The aim of Betaturns server is to predict different types of turns such as Types I, II, IV, VIII and non-specific in a given amino acid sequence. The method is based on neural network. It uses two feed-forward back-propagation neural networks with a single hidden layer, where the first sequence-to-structure network is trained on PSI-BLAST generated position specific matrices (Altschul et al. 1997). The second structure-to-structure network is trained on the outputs obtained from first network and PSIPRED predicted secondary structure information (Jones 1999). It has been trained and tested on a data set of 2881 sequence unique proteins using five-fold cross-validation technique.

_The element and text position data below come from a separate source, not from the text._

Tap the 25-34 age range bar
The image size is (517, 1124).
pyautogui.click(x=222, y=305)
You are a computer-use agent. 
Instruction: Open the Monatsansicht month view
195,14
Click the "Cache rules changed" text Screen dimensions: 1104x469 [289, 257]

The results show that Type I and II beta-turns have better prediction performance than type IV and VIII beta-turn types. The final network yields an overall accuracy of 73.6%, 91.6%, 52.9% and 92.4% and MCC values 0.25, 0.36, 0.05 and 0.10 for Type I, II, IV and VIII beta-turns respectively and is the highest achieved so far.

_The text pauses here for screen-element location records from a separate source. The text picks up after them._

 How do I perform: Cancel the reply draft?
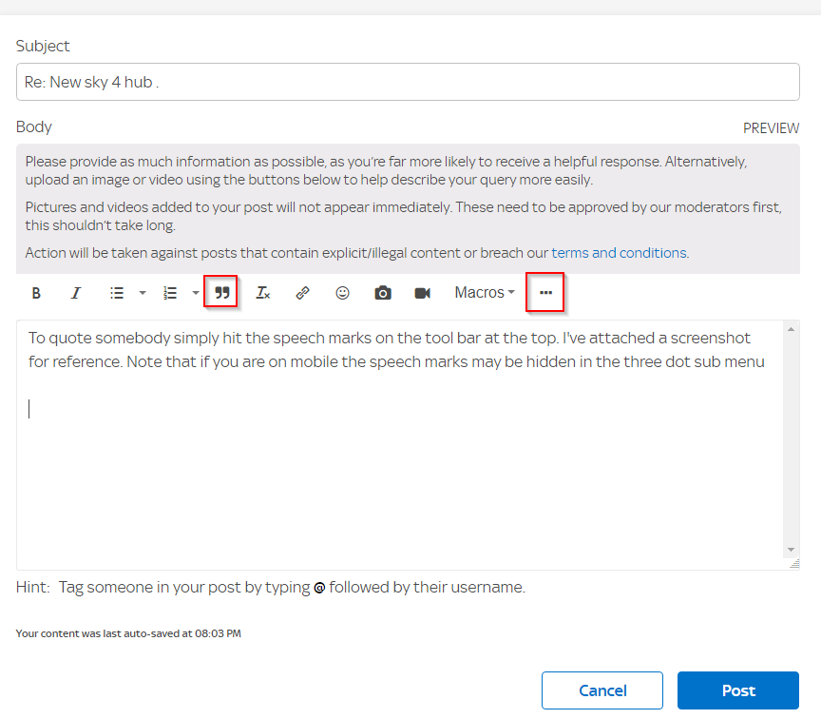tap(602, 690)
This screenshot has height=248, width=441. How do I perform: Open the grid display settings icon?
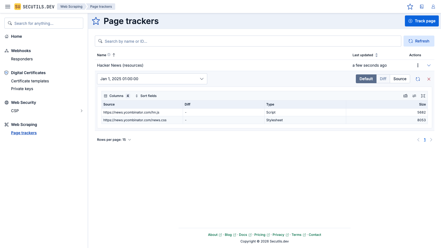414,96
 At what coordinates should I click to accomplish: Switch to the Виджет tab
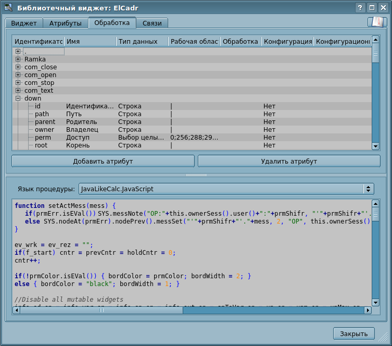point(24,23)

The input to the server is a single-letter code amino acid sequence in fasta or free format. The server predicts the beta-turn types in two steps. In first step, the residues forming beta-turns are predicted by using BetaTPred2(Kaur and Raghava 2003). The BetaTPred2 predicted beta-turns are further classified into different types using betaturns server. The output consists of target sequence, PSIPRED predicted secondary structure (helix:'H', beta-sheet:'E' and coil:'C',). Turn residues are predicted as 4 residues block with turn types indicated by roman numerals I, II, IV, VIII for turn types I, II, IV and VIII respectively or 'NS' for non-specific beta-turn category which does not belong to any of the 4 turn types.

This web server is based on following publication, please cite if you are using this web server

Kaur,H. and Raghava, G. P. S. (2004) A neural network method for prediction of beta-turn types in proteins using evolutionary information. Bioinformatics 20:2751-8.